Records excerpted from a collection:
▬▬▬▬▬▬

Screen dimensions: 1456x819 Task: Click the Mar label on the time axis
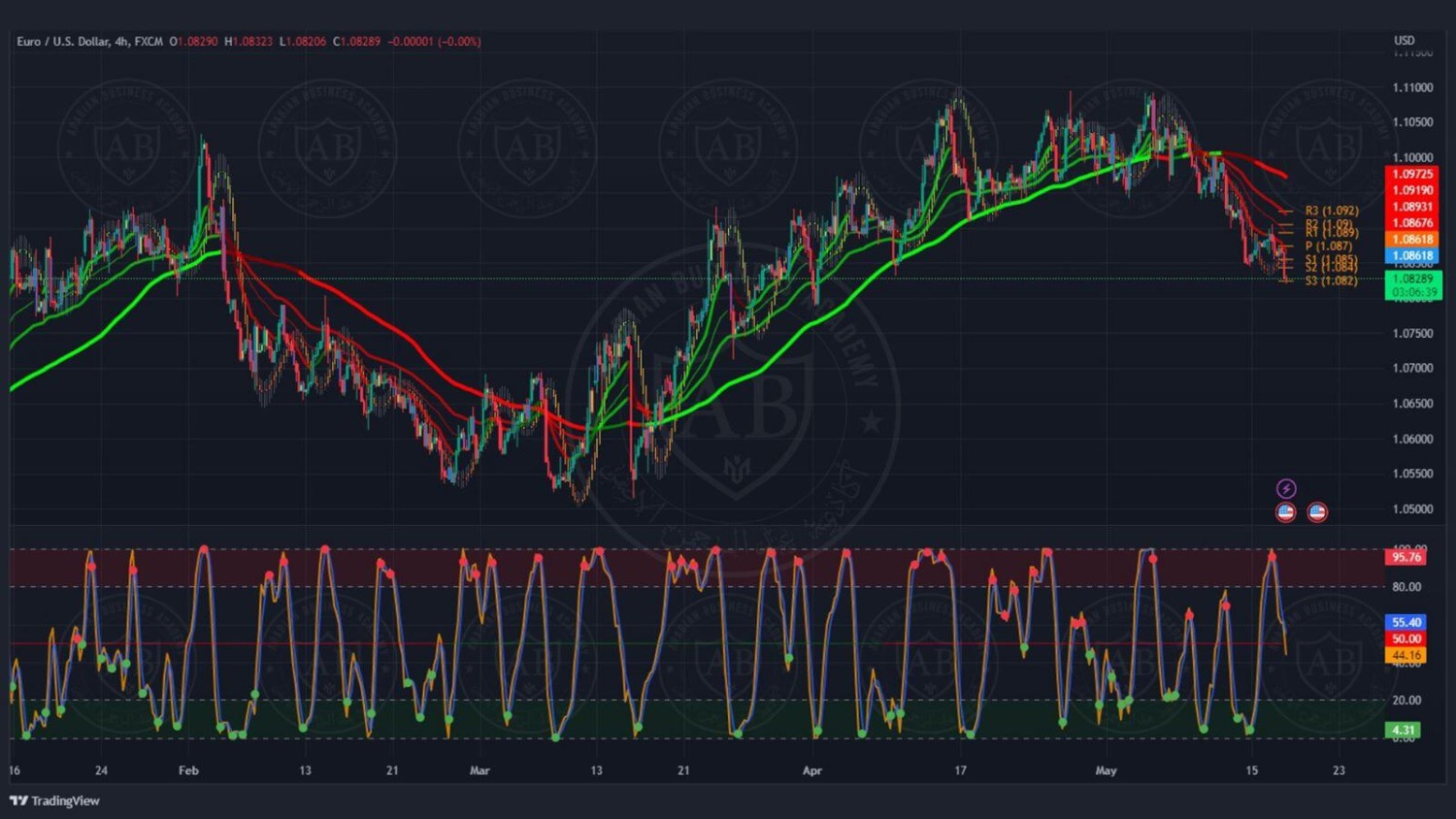pyautogui.click(x=480, y=770)
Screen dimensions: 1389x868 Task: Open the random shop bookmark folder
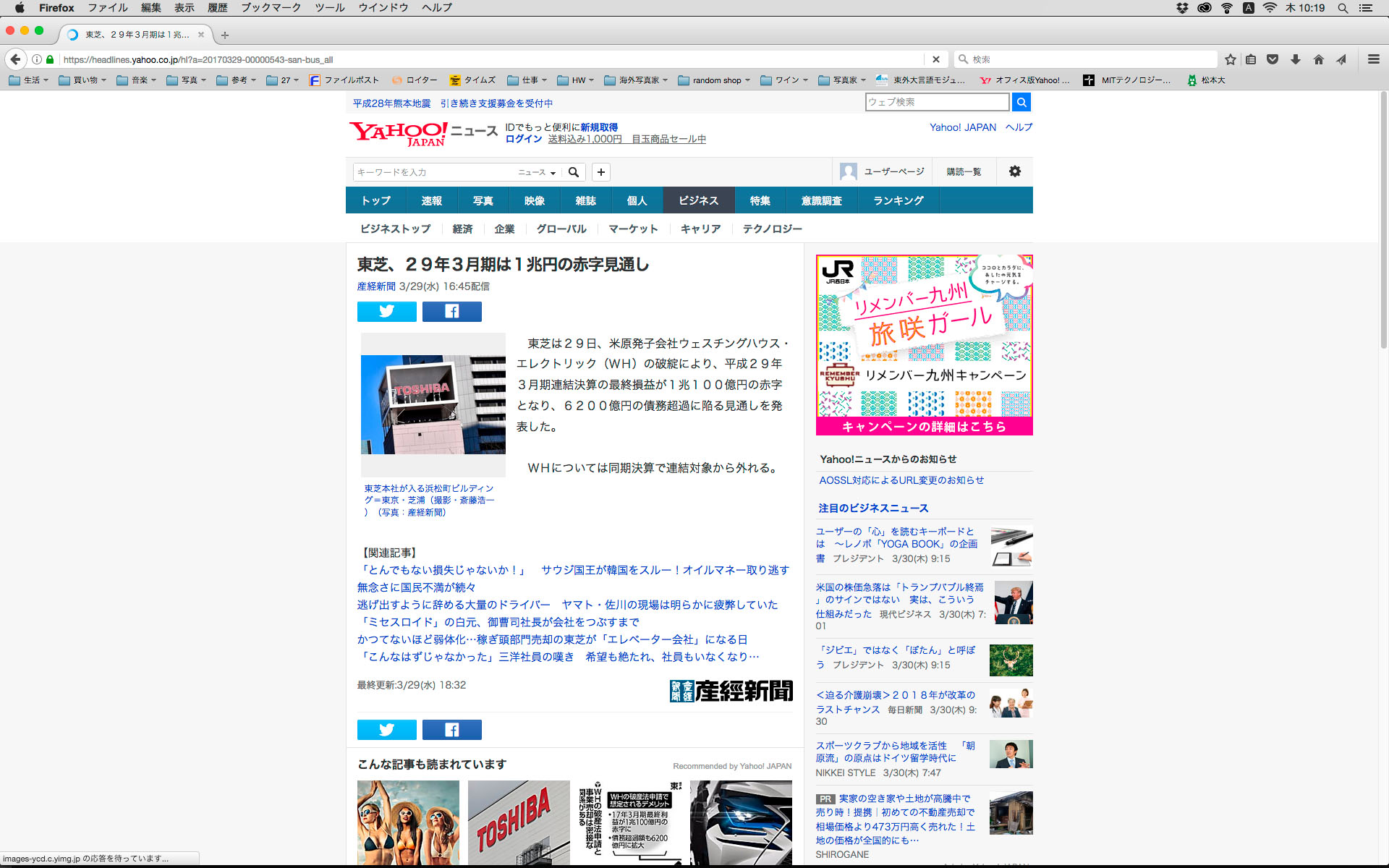click(x=715, y=80)
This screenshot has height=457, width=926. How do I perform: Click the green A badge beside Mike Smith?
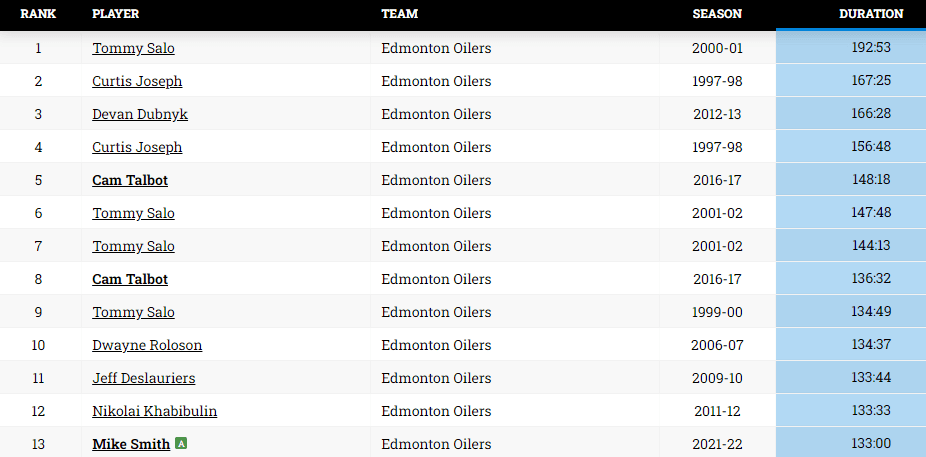point(181,443)
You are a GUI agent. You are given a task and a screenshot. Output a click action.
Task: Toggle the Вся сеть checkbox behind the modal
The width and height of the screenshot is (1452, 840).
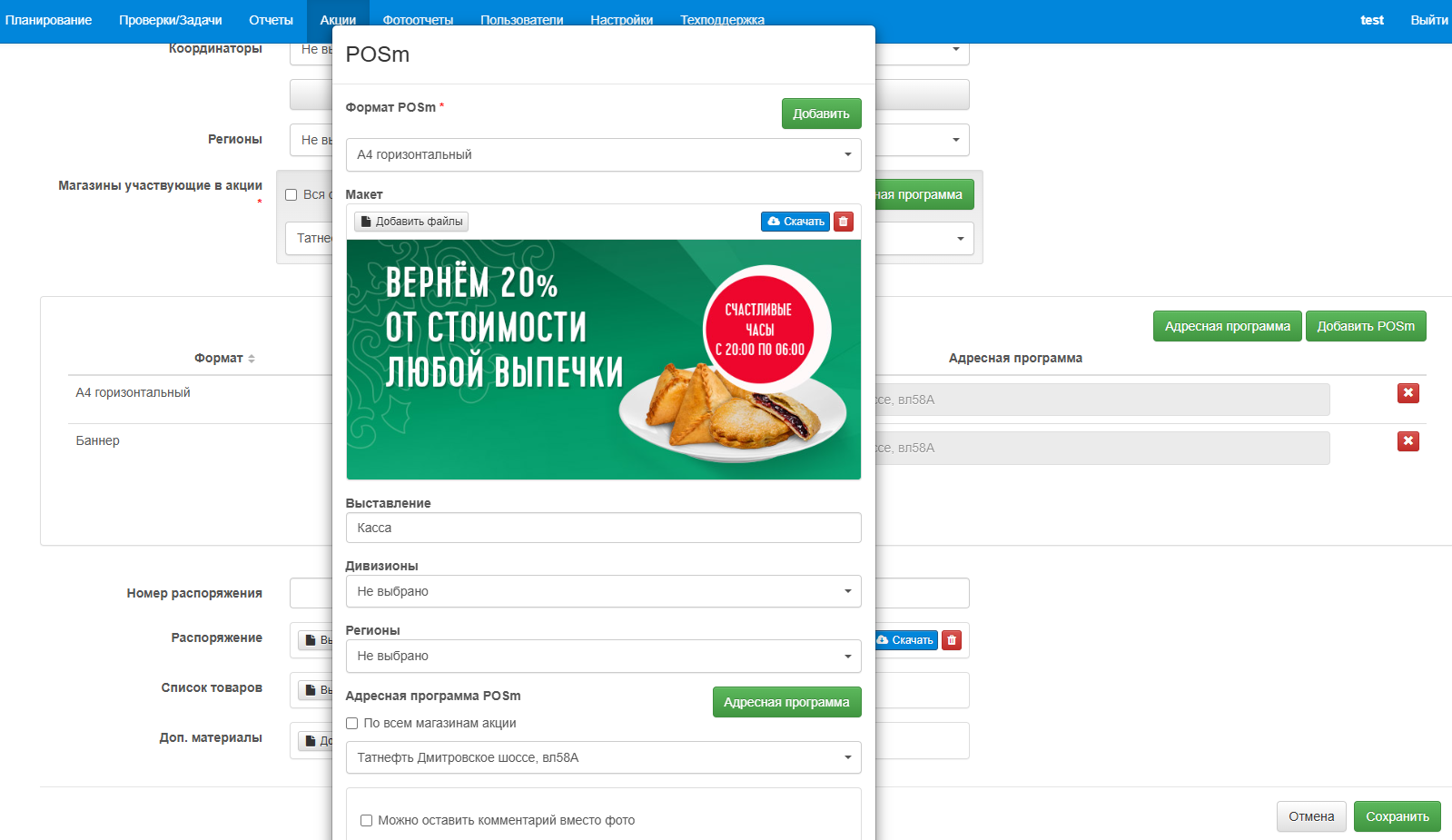coord(291,194)

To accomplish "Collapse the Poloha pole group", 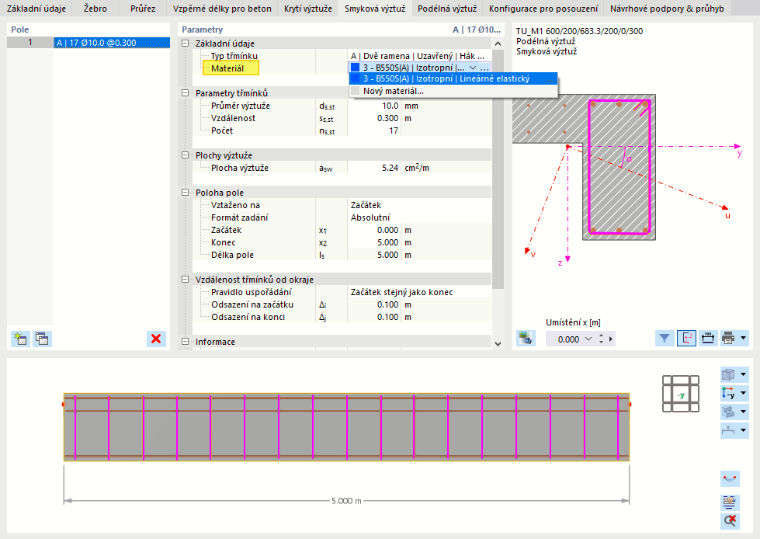I will [x=185, y=192].
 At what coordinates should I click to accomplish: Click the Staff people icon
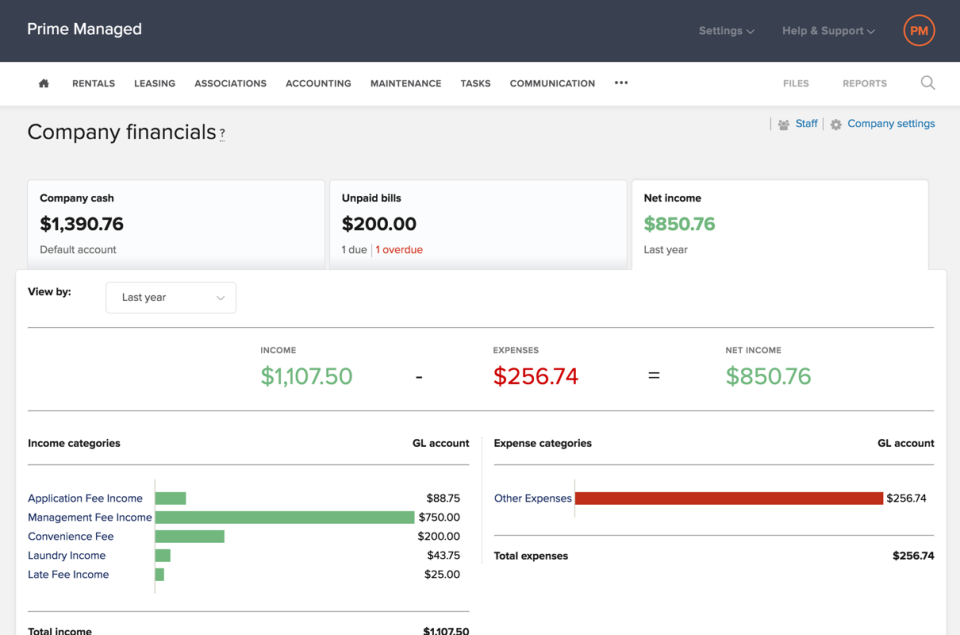783,124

▬▬▬▬▬▬

Return each line of the material above that contains the string "dimensions". Treat uppercase and lowercase as different.

▶ [Complete response]:
Screen dimensions: 1456x819 Task: Click the Mar label on the time axis
Screen dimensions: 1389x868 Task: Open the random shop bookmark folder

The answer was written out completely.